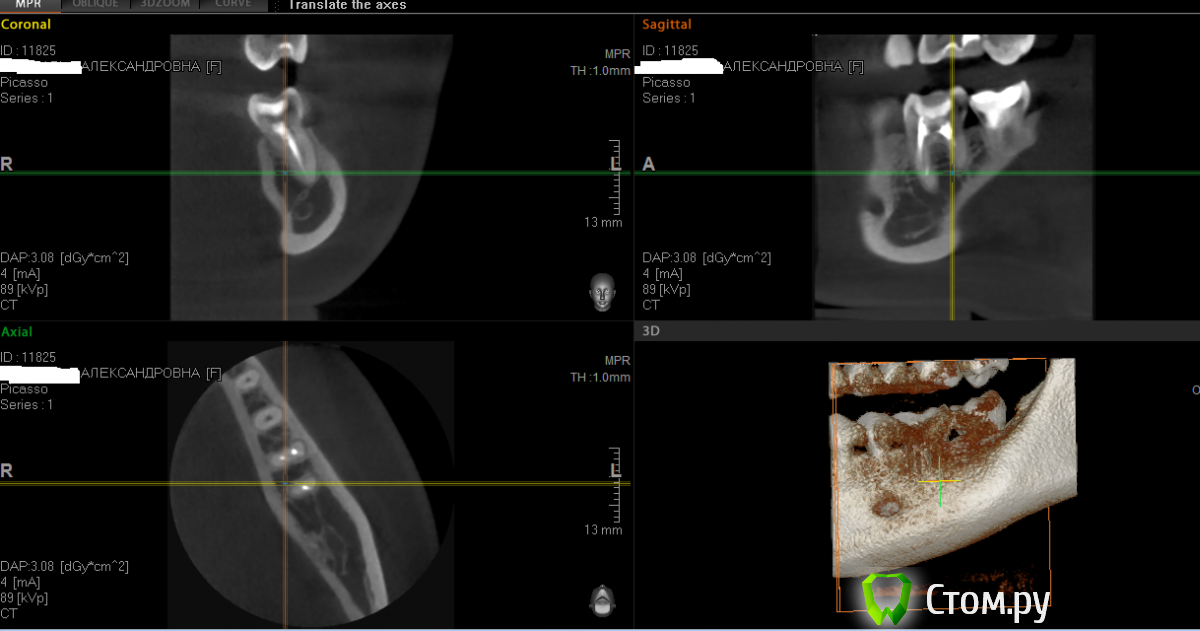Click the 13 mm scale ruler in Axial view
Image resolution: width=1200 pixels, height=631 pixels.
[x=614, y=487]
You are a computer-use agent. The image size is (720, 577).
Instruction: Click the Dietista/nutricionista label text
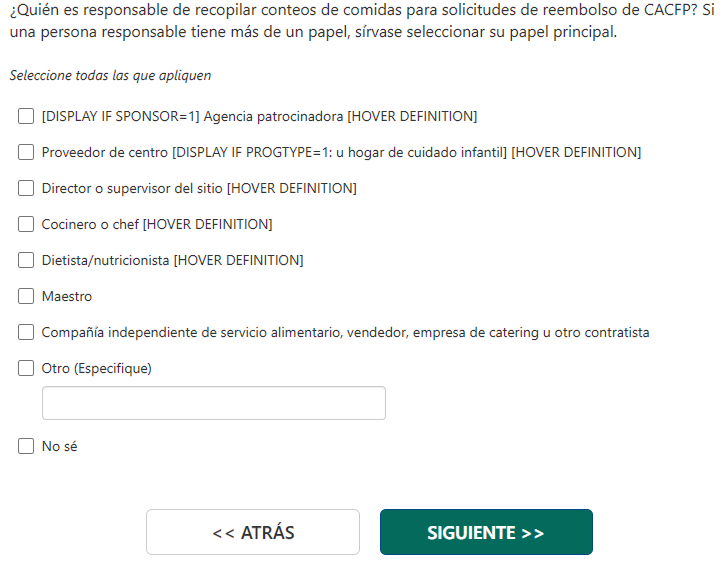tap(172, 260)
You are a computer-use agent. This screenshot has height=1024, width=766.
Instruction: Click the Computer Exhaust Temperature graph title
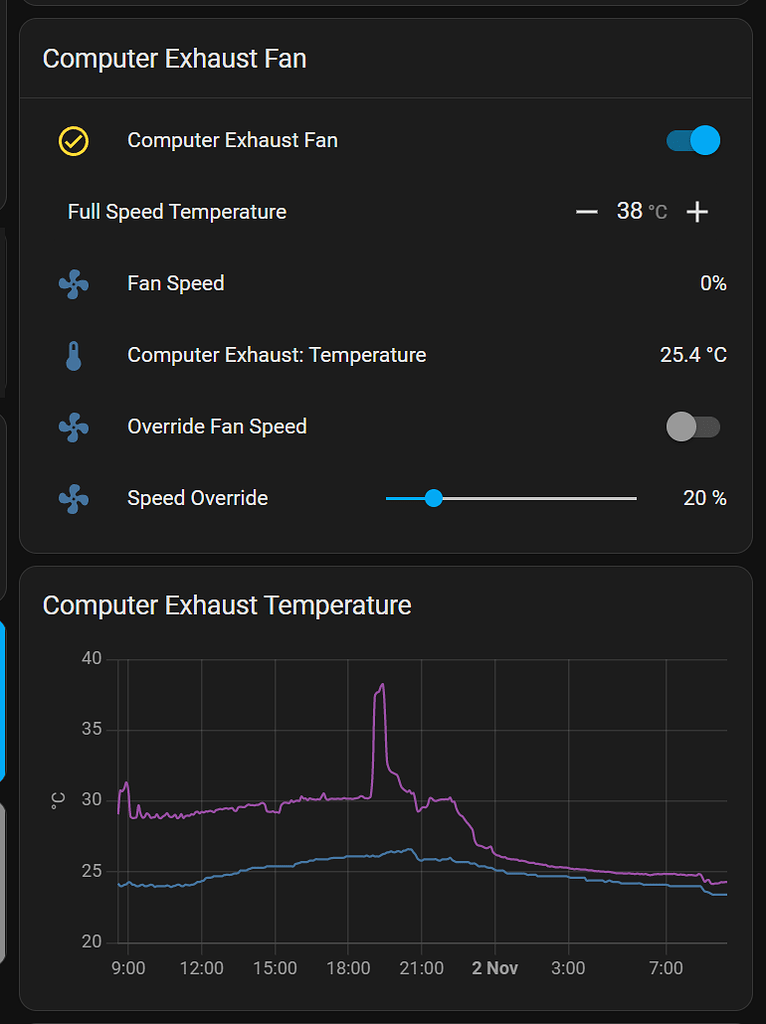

What the exercise asks: Here the requirement is to restate exactly the line holding "You are a computer-use agent. The" and every later line through the end of the material, omitting pictures.

Exercise response:
You are a computer-use agent. The image size is (720, 577).
Instruction: Click the Dietista/nutricionista label text
tap(172, 260)
You are a computer-use agent. This screenshot has height=1024, width=766.
Instruction: Click the Computer Exhaust Temperature graph title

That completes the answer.